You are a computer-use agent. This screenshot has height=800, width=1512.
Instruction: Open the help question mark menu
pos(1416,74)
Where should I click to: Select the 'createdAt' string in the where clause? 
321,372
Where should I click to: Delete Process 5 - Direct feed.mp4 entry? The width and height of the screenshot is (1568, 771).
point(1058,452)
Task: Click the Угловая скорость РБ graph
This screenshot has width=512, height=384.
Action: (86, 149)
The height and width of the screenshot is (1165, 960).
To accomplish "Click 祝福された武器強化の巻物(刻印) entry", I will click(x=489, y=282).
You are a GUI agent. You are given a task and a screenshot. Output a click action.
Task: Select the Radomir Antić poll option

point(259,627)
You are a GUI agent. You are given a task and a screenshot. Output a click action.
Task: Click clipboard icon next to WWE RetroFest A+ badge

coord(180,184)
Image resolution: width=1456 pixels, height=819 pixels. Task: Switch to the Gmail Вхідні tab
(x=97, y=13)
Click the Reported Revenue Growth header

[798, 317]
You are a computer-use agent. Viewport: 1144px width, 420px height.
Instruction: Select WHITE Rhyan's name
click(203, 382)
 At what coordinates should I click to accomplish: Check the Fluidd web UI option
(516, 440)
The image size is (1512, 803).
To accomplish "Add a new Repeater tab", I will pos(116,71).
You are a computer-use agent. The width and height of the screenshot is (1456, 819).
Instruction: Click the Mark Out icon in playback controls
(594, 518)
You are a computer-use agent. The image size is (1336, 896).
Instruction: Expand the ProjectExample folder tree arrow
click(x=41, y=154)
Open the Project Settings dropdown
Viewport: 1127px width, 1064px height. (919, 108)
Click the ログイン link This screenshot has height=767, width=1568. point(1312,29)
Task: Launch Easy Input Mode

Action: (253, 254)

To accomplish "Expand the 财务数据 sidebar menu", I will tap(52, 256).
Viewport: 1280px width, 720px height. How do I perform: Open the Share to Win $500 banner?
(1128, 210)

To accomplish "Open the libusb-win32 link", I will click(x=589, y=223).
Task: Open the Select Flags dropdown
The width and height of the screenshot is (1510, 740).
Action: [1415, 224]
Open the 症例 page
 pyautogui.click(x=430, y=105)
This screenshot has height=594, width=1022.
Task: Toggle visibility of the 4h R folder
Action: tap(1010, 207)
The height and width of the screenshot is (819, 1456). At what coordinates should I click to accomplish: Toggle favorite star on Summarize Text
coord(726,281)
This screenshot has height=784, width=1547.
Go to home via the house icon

++++++++++

» **The task**: Please present every line of the items above as a Markdown table with the columns Row and Line, numbering the rows in order and leaving out blank lines.

» **Final result**:
| Row | Line |
|---|---|
| 1 | You are a computer-use agent. This screenshot has height=800, width=1512. |
| 2 | Instruction: Open the help question mark menu |
| 3 | pos(1416,74) |
| 4 | Where should I click to: Select the 'createdAt' string in the where clause?  |
| 5 | 321,372 |
| 6 | Where should I click to: Delete Process 5 - Direct feed.mp4 entry? The width and height of the screenshot is (1568, 771). |
| 7 | point(1058,452) |
| 8 | Task: Click the Угловая скорость РБ graph |
| 9 | This screenshot has width=512, height=384. |
| 10 | Action: (86, 149) |
| 11 | The height and width of the screenshot is (1165, 960). |
| 12 | To accomplish "Click 祝福された武器強化の巻物(刻印) entry", I will click(x=489, y=282). |
| 13 | You are a GUI agent. You are given a task and a screenshot. Output a click action. |
| 14 | Task: Select the Radomir Antić poll option |
| 15 | point(259,627) |
| 16 | You are a GUI agent. You are given a task and a screenshot. Output a click action. |
| 17 | Task: Click clipboard icon next to WWE RetroFest A+ badge |
| 18 | coord(180,184) |
| 19 | Image resolution: width=1456 pixels, height=819 pixels. Task: Switch to the Gmail Вхідні tab |
| 20 | (x=97, y=13) |
| 21 | Click the Reported Revenue Growth header |
| 22 | [798, 317] |
| 23 | You are a computer-use agent. Viewport: 1144px width, 420px height. |
| 24 | Instruction: Select WHITE Rhyan's name |
| 25 | click(203, 382) |
| 26 |  At what coordinates should I click to accomplish: Check the Fluidd web UI option |
| 27 | (516, 440) |
| 28 | The image size is (1512, 803). |
| 29 | To accomplish "Add a new Repeater tab", I will pos(116,71). |
| 30 | You are a computer-use agent. The width and height of the screenshot is (1456, 819). |
| 31 | Instruction: Click the Mark Out icon in playback controls |
| 32 | (594, 518) |
| 33 | You are a computer-use agent. The image size is (1336, 896). |
| 34 | Instruction: Expand the ProjectExample folder tree arrow |
| 35 | click(x=41, y=154) |
| 36 | Open the Project Settings dropdown |
| 37 | Viewport: 1127px width, 1064px height. (919, 108) |
| 38 | Click the ログイン link This screenshot has height=767, width=1568. point(1312,29) |
| 39 | Task: Launch Easy Input Mode |
| 40 | Action: (253, 254) |
| 41 | To accomplish "Expand the 财务数据 sidebar menu", I will tap(52, 256). |
| 42 | Viewport: 1280px width, 720px height. How do I perform: Open the Share to Win $500 banner? |
| 43 | (1128, 210) |
| 44 | To accomplish "Open the libusb-win32 link", I will click(x=589, y=223). |
| 45 | Task: Open the Select Flags dropdown |
| 46 | The width and height of the screenshot is (1510, 740). |
| 47 | Action: [1415, 224] |
| 48 | Open the 症例 page |
| 49 |  pyautogui.click(x=430, y=105) |
| 50 | This screenshot has height=594, width=1022. |
| 51 | Task: Toggle visibility of the 4h R folder |
| 52 | Action: tap(1010, 207) |
| 53 | The height and width of the screenshot is (819, 1456). At what coordinates should I click to accomplish: Toggle favorite star on Summarize Text |
| 54 | coord(726,281) |
| 55 | This screenshot has height=784, width=1547. |
| 56 | Go to home via the house icon |